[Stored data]
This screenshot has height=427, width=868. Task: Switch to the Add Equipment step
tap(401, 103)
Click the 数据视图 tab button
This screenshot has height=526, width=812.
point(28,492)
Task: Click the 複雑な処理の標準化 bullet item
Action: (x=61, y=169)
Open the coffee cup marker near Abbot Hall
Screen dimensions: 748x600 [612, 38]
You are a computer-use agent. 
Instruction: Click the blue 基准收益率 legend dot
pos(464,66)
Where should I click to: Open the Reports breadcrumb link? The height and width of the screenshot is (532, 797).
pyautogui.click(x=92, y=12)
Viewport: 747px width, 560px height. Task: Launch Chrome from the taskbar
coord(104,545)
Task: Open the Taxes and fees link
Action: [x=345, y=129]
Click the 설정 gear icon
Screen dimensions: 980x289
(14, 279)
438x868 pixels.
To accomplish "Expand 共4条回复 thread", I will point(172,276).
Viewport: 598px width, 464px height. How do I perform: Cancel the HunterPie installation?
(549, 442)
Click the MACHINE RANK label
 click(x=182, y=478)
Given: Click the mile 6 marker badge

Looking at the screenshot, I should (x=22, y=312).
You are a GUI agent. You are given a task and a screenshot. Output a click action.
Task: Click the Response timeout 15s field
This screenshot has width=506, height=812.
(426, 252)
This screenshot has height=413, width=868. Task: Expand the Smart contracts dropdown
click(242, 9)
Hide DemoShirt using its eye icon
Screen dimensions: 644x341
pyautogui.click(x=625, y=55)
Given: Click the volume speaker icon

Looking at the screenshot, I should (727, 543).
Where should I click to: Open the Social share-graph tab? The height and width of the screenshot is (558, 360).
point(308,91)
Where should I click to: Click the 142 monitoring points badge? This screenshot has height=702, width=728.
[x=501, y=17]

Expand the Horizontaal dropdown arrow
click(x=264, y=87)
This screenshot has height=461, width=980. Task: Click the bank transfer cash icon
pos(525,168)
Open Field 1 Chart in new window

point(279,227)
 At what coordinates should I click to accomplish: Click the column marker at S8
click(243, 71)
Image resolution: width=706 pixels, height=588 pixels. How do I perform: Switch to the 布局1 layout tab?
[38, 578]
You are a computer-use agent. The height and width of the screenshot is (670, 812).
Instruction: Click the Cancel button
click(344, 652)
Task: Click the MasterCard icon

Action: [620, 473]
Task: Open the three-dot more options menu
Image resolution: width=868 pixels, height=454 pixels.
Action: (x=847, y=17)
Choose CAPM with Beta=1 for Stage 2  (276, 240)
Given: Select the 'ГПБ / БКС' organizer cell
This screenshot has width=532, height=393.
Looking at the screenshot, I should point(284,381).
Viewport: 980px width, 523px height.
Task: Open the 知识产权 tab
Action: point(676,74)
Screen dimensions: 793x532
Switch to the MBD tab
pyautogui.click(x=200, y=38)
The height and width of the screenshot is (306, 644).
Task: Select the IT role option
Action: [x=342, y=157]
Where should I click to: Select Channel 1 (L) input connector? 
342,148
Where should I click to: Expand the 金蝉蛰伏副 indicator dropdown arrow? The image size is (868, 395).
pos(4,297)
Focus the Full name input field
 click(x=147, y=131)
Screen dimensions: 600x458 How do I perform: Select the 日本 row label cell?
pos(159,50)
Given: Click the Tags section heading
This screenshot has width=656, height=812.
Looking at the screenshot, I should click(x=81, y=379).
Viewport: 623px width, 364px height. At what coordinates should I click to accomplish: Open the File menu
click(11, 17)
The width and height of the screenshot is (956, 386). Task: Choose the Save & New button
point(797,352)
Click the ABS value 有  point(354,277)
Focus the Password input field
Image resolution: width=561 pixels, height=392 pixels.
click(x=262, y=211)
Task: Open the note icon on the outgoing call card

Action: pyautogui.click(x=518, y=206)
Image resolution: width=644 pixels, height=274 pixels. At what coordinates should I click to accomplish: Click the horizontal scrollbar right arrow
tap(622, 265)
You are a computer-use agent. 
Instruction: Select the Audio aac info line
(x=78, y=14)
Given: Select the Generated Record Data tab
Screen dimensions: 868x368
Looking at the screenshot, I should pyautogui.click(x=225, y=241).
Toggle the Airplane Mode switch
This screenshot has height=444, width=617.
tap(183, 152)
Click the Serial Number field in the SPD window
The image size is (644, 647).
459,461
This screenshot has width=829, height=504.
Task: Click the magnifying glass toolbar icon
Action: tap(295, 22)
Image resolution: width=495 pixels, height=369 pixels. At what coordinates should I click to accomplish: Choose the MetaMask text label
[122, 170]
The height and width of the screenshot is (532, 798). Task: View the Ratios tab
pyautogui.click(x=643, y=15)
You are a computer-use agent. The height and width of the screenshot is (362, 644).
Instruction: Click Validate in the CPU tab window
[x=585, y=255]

## What to do
Run a filter over the data above and keep each line that contains the word "computer".

## Task solution
You are a computer-use agent. 
You are a computer-use agent. The height and width of the screenshot is (670, 812).
You are a computer-use agent. 
You are a computer-use agent. The height and width of the screenshot is (362, 644).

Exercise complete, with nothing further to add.